EXERCISE PROMPT: Every line of the records below from the line with "Select the Indéterminée radio button" up to and including the line with "Click the Home" must be reproduced exactly, and no line outside that range.

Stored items
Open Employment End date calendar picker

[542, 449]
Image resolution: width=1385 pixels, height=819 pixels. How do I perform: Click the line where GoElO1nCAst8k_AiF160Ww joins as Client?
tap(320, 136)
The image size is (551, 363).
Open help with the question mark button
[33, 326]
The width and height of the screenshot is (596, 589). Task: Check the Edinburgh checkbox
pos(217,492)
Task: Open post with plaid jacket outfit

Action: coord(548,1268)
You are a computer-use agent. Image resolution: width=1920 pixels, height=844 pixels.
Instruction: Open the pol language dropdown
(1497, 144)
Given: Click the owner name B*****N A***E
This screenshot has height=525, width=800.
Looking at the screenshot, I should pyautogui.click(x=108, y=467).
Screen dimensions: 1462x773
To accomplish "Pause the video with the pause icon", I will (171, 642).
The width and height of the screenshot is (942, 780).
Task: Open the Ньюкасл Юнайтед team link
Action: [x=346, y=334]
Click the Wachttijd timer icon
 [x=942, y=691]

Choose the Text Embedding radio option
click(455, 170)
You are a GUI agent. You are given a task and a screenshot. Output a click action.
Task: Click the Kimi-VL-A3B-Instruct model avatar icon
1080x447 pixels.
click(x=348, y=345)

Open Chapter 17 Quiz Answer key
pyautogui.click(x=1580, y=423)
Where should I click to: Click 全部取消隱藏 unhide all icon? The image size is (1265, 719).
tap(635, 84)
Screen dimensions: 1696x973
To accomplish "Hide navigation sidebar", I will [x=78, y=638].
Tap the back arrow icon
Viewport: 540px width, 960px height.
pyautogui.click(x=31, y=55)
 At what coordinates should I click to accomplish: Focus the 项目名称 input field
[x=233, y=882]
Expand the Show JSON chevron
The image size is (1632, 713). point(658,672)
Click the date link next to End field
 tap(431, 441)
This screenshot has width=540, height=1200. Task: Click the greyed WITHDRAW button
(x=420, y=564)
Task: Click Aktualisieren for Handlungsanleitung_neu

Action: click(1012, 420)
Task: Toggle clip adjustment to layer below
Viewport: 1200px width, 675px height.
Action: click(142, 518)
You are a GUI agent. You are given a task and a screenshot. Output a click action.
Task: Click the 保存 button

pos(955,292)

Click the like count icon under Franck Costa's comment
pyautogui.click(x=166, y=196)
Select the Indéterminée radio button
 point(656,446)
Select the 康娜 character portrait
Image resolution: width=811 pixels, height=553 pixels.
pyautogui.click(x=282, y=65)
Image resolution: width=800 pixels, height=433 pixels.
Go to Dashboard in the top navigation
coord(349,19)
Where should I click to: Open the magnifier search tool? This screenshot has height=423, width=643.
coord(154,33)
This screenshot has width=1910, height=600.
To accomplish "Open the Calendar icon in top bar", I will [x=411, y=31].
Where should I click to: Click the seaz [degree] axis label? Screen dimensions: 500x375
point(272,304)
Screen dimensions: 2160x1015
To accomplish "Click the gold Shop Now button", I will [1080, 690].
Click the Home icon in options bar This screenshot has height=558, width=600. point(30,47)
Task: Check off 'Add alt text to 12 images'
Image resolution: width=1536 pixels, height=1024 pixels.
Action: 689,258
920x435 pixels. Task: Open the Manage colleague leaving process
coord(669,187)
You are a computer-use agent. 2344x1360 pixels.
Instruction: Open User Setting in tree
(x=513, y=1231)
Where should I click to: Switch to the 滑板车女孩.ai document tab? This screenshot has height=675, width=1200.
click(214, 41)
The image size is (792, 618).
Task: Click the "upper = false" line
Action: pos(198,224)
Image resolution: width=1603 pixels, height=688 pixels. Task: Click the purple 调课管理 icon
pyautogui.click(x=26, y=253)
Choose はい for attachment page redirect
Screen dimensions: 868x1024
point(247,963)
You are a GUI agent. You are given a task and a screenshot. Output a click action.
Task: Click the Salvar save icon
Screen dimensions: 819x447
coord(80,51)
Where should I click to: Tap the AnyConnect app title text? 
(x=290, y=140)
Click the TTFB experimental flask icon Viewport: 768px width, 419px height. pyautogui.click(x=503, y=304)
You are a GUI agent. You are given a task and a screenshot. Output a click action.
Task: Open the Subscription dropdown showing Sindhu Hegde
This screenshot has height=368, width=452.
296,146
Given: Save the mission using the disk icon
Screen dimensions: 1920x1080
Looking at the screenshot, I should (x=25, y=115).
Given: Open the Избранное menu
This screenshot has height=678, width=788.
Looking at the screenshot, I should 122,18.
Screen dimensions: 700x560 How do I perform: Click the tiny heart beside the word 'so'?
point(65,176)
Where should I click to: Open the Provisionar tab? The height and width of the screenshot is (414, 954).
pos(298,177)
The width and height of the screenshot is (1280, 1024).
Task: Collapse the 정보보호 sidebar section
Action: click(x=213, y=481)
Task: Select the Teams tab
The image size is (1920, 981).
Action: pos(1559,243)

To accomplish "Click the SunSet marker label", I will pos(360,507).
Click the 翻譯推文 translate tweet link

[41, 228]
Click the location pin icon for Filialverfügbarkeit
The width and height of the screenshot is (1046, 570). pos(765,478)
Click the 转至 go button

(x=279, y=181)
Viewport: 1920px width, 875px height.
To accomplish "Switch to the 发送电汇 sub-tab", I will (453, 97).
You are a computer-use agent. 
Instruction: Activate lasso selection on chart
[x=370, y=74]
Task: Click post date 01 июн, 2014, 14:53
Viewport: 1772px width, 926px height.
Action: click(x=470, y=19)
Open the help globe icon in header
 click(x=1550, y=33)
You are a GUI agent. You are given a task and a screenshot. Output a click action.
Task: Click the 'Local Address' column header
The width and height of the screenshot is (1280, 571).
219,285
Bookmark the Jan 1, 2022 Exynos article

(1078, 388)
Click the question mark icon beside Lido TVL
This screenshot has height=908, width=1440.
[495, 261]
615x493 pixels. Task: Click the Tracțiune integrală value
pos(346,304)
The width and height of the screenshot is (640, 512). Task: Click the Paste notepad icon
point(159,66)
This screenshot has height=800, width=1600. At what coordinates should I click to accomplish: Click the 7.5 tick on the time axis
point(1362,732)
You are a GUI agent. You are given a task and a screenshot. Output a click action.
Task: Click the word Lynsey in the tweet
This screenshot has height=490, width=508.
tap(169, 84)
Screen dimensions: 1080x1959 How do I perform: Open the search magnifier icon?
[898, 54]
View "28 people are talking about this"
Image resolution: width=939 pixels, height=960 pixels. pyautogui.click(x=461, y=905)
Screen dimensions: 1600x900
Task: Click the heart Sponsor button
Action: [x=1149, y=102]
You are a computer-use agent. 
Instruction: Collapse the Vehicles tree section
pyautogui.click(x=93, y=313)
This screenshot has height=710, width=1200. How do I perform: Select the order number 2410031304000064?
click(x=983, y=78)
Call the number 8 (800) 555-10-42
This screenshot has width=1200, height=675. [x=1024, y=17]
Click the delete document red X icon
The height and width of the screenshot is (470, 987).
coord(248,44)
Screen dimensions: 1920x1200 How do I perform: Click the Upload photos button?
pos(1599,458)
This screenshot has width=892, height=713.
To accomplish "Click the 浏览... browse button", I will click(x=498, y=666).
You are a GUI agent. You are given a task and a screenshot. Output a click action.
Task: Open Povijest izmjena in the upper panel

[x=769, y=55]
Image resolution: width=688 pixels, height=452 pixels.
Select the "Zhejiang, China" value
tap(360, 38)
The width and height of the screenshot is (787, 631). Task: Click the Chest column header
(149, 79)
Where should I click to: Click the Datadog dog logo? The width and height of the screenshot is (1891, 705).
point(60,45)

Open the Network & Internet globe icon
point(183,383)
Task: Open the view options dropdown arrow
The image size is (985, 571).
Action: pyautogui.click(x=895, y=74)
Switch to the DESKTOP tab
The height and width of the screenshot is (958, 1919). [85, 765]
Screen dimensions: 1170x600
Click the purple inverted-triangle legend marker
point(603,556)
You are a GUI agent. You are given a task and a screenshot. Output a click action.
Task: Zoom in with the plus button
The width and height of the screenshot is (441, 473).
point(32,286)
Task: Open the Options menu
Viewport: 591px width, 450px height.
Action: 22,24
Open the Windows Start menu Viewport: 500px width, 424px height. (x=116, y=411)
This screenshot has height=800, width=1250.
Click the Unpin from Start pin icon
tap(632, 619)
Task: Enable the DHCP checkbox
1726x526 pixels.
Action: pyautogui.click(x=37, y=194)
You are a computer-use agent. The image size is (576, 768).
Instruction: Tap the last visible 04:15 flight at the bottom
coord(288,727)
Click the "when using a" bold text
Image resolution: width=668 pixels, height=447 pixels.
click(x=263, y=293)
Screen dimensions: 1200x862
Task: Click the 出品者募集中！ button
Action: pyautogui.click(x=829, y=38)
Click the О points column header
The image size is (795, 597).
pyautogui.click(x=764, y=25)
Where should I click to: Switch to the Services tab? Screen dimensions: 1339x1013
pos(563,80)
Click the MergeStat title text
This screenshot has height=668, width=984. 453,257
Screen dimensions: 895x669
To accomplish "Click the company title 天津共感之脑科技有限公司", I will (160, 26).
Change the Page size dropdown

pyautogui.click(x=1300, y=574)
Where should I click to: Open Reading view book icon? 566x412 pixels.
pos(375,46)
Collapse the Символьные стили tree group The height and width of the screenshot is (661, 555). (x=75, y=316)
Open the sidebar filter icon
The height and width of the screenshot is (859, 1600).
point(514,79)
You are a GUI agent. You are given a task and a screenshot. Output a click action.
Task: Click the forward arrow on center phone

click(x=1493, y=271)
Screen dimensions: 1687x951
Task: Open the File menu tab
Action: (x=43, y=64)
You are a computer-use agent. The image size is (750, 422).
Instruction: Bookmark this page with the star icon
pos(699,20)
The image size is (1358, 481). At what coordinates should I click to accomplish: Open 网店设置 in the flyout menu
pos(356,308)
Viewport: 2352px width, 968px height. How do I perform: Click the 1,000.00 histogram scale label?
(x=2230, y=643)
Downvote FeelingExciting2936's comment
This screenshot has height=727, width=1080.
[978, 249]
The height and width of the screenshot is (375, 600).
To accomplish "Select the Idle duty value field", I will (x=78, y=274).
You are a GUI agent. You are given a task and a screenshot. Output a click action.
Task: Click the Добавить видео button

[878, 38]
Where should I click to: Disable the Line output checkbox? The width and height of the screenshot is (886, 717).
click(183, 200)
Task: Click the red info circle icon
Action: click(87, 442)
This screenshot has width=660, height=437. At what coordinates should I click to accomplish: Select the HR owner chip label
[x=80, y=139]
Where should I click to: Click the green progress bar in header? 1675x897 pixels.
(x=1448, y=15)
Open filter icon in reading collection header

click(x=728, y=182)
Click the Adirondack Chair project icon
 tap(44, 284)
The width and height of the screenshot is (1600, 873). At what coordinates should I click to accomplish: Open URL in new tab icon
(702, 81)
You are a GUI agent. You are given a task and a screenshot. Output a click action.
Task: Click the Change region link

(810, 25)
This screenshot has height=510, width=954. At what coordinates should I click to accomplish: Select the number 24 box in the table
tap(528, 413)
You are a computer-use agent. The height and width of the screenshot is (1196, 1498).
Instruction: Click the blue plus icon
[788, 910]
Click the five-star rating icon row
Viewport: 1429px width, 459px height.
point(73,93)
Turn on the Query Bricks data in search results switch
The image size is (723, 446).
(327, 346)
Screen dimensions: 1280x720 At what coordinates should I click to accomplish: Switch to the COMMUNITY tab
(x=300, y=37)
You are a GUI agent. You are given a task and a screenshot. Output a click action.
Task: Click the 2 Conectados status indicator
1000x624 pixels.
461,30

TASK SOLUTION:
Select the Indéterminée radio button
 point(656,446)
Select the 康娜 character portrait
Image resolution: width=811 pixels, height=553 pixels.
pyautogui.click(x=282, y=65)
Image resolution: width=800 pixels, height=433 pixels.
Go to Dashboard in the top navigation
coord(349,19)
Where should I click to: Open the magnifier search tool? This screenshot has height=423, width=643.
coord(154,33)
This screenshot has width=1910, height=600.
To accomplish "Open the Calendar icon in top bar", I will [x=411, y=31].
Where should I click to: Click the seaz [degree] axis label? Screen dimensions: 500x375
point(272,304)
Screen dimensions: 2160x1015
To accomplish "Click the gold Shop Now button", I will [1080, 690].
Click the Home icon in options bar This screenshot has height=558, width=600. point(30,47)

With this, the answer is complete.